HIV testing in an American pharmacy

Increased HIV testing for people at high risk is part of a proposed strategy to stop HIV transmission in the United States by 2030.Credit: John Konstantaras/AP/Shutterstock

For the past two years, HIV advocacy groups have had little to like about US President Donald Trump’s administration. Trump has worked to reduce access to health-care programmes, threatened to cut funding to the global President’s Plan for Emergency AIDS Relief (PEPFAR), and stigmatized some communities at high risk. So it is little surprise that his 5 February pledge to end the HIV epidemic in the United States by 2030 has been met with some scepticism.

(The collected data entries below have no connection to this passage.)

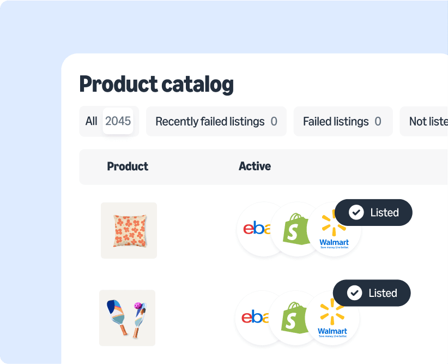This screenshot has width=448, height=364.
Task: Open the pickleball paddles thumbnail
Action: [x=127, y=318]
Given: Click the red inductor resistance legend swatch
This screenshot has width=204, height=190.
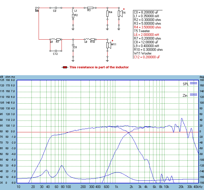Looking at the screenshot, I should coord(65,67).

The effort is of course welcome and sorely needed: more than 1 million people in the United States have HIV, and 14% of them don’t know they are infected. And it’s reassuring to see that the programme is being headed by established leaders in the HIV field, including immunologist Anthony Fauci, director of the US National Institute of Allergy and Infectious Diseases (NIAID), and virologist Robert Redfield, director of the US Centers for Disease Control and Prevention (CDC).

Their approach is sound. It draws inspiration from global strategies to tackle the epidemic, such as the 90-90-90 programme of the Joint United Nations Programme on HIV/AIDS, which aims to reduce HIV infections through evidence-based action. Plans for the US programme include ramping up testing of people at high risk of HIV infection, offer these people prophylactic drugs that can reduce the risk of contracting HIV by 95%, and immediately starting those who test positive on antiretroviral treatments. (The administration has yet to say how much funding it will provide.)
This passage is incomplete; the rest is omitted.